Saved entries —
Content starts
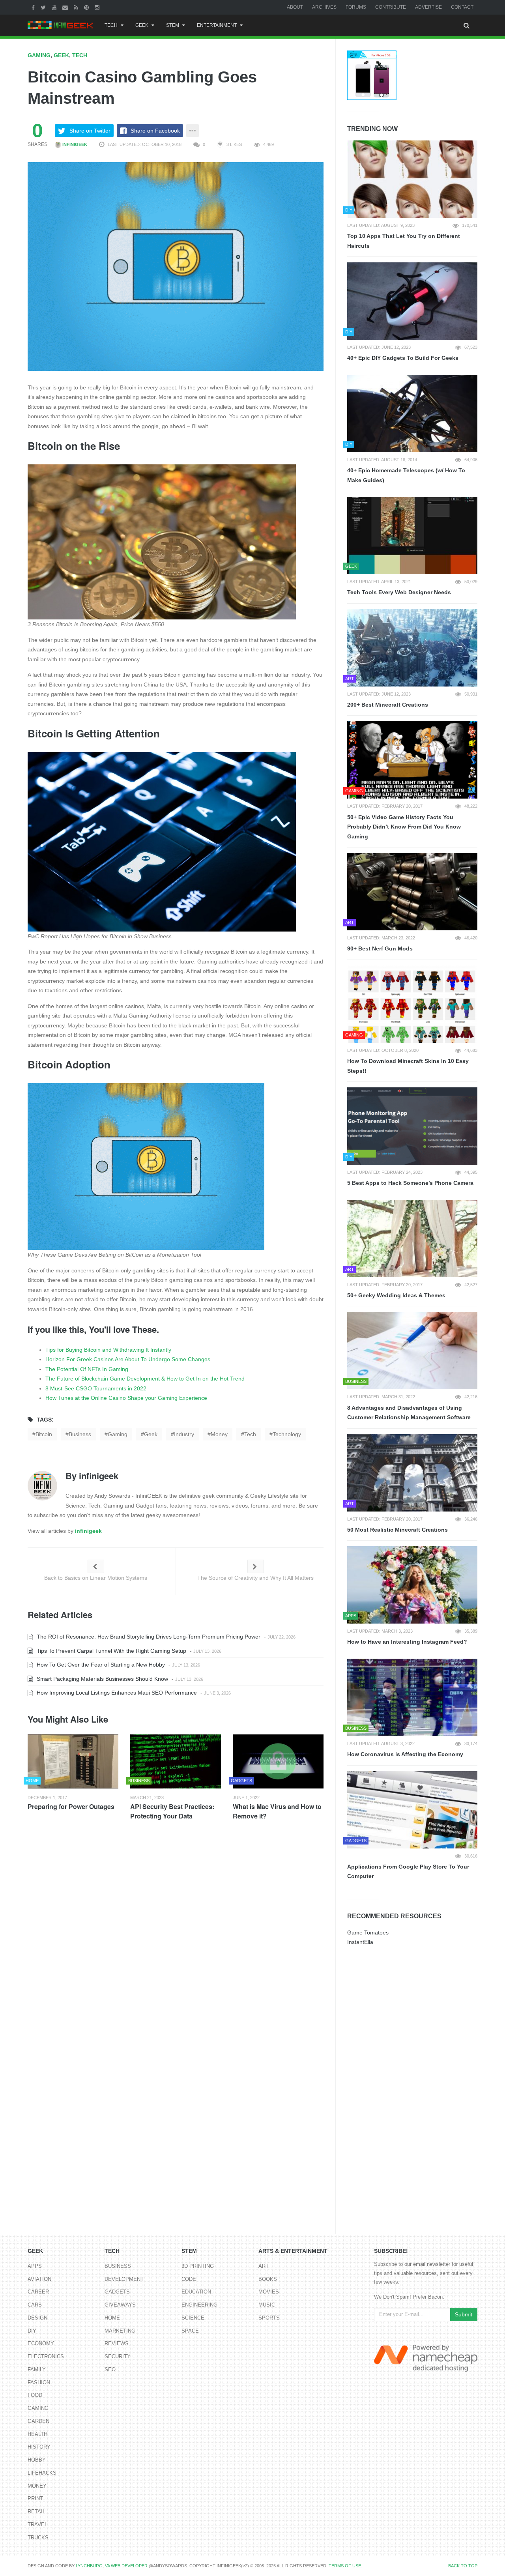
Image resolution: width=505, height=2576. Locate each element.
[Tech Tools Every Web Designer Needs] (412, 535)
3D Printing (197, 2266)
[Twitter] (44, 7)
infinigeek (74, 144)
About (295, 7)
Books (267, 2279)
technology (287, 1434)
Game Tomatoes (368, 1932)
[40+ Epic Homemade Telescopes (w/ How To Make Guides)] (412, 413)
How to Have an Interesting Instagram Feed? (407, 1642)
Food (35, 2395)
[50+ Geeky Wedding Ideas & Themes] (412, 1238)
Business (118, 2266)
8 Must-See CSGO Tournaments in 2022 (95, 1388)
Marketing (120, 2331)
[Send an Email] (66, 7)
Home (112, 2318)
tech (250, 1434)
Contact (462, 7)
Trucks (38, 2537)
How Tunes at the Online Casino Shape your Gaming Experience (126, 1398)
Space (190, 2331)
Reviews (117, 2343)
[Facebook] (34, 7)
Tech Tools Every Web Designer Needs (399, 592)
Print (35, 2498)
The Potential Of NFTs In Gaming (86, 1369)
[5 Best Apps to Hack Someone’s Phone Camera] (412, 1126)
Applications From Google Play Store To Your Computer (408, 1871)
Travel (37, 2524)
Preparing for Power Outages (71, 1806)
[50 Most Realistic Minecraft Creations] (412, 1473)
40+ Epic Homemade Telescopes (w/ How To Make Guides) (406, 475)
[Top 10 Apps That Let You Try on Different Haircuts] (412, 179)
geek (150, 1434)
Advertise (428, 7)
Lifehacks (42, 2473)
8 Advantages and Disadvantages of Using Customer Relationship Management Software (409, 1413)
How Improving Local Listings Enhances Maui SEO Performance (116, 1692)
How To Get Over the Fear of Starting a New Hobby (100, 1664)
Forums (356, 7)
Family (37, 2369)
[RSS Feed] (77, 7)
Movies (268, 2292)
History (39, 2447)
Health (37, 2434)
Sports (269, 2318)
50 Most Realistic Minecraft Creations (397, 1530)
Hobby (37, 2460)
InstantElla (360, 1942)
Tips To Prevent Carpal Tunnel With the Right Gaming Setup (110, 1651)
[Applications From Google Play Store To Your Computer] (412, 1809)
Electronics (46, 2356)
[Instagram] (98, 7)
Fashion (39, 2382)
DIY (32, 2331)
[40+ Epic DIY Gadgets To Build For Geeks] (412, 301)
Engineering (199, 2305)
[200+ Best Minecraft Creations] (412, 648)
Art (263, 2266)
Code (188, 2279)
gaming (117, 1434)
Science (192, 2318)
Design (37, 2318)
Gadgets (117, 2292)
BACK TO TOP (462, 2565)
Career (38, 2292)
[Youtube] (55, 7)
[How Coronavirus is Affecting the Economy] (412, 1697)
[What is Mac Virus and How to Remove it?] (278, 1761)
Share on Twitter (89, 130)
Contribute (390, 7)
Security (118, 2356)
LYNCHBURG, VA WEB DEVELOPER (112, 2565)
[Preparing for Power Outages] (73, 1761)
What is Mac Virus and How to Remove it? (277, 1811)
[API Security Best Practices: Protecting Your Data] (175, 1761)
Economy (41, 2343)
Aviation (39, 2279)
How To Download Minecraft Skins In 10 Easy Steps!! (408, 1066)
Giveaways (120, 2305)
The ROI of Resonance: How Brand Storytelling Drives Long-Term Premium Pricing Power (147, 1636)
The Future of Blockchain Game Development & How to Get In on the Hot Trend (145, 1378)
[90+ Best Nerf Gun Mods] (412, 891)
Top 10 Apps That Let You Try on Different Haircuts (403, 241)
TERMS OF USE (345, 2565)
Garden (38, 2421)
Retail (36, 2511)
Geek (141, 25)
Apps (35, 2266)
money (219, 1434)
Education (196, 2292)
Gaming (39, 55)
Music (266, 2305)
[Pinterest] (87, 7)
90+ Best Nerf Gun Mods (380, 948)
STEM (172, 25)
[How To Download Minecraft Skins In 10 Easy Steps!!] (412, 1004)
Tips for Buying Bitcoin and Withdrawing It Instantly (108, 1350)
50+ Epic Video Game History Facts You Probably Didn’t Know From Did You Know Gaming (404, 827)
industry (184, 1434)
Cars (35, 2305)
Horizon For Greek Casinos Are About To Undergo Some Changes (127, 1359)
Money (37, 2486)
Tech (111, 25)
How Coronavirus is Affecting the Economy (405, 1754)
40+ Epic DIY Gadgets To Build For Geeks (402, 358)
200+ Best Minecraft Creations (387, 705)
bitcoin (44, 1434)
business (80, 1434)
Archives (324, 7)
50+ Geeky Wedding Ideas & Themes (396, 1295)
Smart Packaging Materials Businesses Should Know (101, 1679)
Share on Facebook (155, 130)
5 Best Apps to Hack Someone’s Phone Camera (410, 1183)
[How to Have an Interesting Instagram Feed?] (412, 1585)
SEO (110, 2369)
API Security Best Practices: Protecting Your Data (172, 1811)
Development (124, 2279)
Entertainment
Content ends
WHAT IS REQUIRED —
Retype every record as it stands. None of the pictures should appear.

TASK ANSWER —
Image resolution: width=505, height=2576. Locate each element.
[Tech Tools Every Web Designer Needs] (412, 535)
3D Printing (197, 2266)
[Twitter] (44, 7)
infinigeek (74, 144)
About (295, 7)
Books (267, 2279)
technology (287, 1434)
Game Tomatoes (368, 1932)
[40+ Epic Homemade Telescopes (w/ How To Make Guides)] (412, 413)
How to Have an Interesting Instagram Feed? (407, 1642)
Food (35, 2395)
[50+ Geeky Wedding Ideas & Themes] (412, 1238)
Business (118, 2266)
8 Must-See CSGO Tournaments in 2022 (95, 1388)
Marketing (120, 2331)
[Send an Email] (66, 7)
Home (112, 2318)
tech (250, 1434)
Contact (462, 7)
Trucks (38, 2537)
How Tunes at the Online Casino Shape your Gaming Experience (126, 1398)
Space (190, 2331)
Reviews (117, 2343)
[Facebook] (34, 7)
Tech Tools Every Web Designer Needs (399, 592)
Print (35, 2498)
The Potential Of NFTs In Gaming (86, 1369)
[5 Best Apps to Hack Someone’s Phone Camera] (412, 1126)
Applications From Google Play Store To Your Computer (408, 1871)
Travel (37, 2524)
Preparing for Power Outages (71, 1806)
[50 Most Realistic Minecraft Creations] (412, 1473)
40+ Epic Homemade Telescopes (w/ How To Make Guides) (406, 475)
[Top 10 Apps That Let You Try on Different Haircuts] (412, 179)
geek (150, 1434)
Advertise (428, 7)
Lifehacks (42, 2473)
8 Advantages and Disadvantages of Using Customer Relationship Management Software (409, 1413)
How Improving Local Listings Enhances Maui SEO Performance (116, 1692)
How To Get Over the Fear of Starting a New Hobby (100, 1664)
Forums (356, 7)
Family (37, 2369)
[RSS Feed] (77, 7)
Movies (268, 2292)
History (39, 2447)
Health (37, 2434)
Sports (269, 2318)
50 Most Realistic Minecraft Creations (397, 1530)
Hobby (37, 2460)
InstantElla (360, 1942)
Tips To Prevent Carpal Tunnel With the Right Gaming Setup (110, 1651)
[Applications From Google Play Store To Your Computer] (412, 1809)
Electronics (46, 2356)
[Instagram] (98, 7)
Fashion (39, 2382)
DIY (32, 2331)
[40+ Epic DIY Gadgets To Build For Geeks] (412, 301)
Engineering (199, 2305)
[200+ Best Minecraft Creations] (412, 648)
Art (263, 2266)
Code (188, 2279)
gaming (117, 1434)
Science (192, 2318)
Design (37, 2318)
Gadgets (117, 2292)
BACK TO TOP (462, 2565)
Career (38, 2292)
[Youtube] (55, 7)
[How Coronavirus is Affecting the Economy] (412, 1697)
[What is Mac Virus and How to Remove it?] (278, 1761)
Share on Twitter (89, 130)
Contribute (390, 7)
Security (118, 2356)
LYNCHBURG, VA WEB DEVELOPER (112, 2565)
[Preparing for Power Outages] (73, 1761)
What is Mac Virus and How to Remove it? (277, 1811)
[API Security Best Practices: Protecting Your Data] (175, 1761)
Economy (41, 2343)
Aviation (39, 2279)
How To Download Minecraft Skins In 10 Easy Steps!! (408, 1066)
Giveaways (120, 2305)
The ROI of Resonance: How Brand Storytelling Drives Long-Term Premium Pricing Power (147, 1636)
The Future of Blockchain Game Development & How to Get In on the Hot Trend (145, 1378)
[90+ Best Nerf Gun Mods] (412, 891)
Top 10 Apps That Let You Try on Different Haircuts (403, 241)
TERMS OF USE (345, 2565)
Garden (38, 2421)
Retail (36, 2511)
Geek (141, 25)
Apps (35, 2266)
money (219, 1434)
Education (196, 2292)
Gaming (39, 55)
Music (266, 2305)
[Pinterest] (87, 7)
90+ Best Nerf Gun Mods (380, 948)
STEM (172, 25)
[How To Download Minecraft Skins In 10 Easy Steps!!] (412, 1004)
Tips for Buying Bitcoin and Withdrawing It Instantly (108, 1350)
50+ Epic Video Game History Facts You Probably Didn’t Know From Did You Know Gaming (404, 827)
industry (184, 1434)
Cars (35, 2305)
Horizon For Greek Casinos Are About To Undergo Some Changes (127, 1359)
Money (37, 2486)
Tech (111, 25)
How Coronavirus is Affecting the Economy (405, 1754)
40+ Epic DIY Gadgets To Build For Geeks (402, 358)
200+ Best Minecraft Creations (387, 705)
bitcoin (44, 1434)
business (80, 1434)
Archives (324, 7)
50+ Geeky Wedding Ideas & Themes (396, 1295)
Smart Packaging Materials Businesses Should Know (101, 1679)
Share on Facebook (155, 130)
5 Best Apps to Hack Someone’s Phone Camera (410, 1183)
[How to Have an Interesting Instagram Feed?] (412, 1585)
SEO (110, 2369)
API Security Best Practices: Protecting Your Data (172, 1811)
Development (124, 2279)
Entertainment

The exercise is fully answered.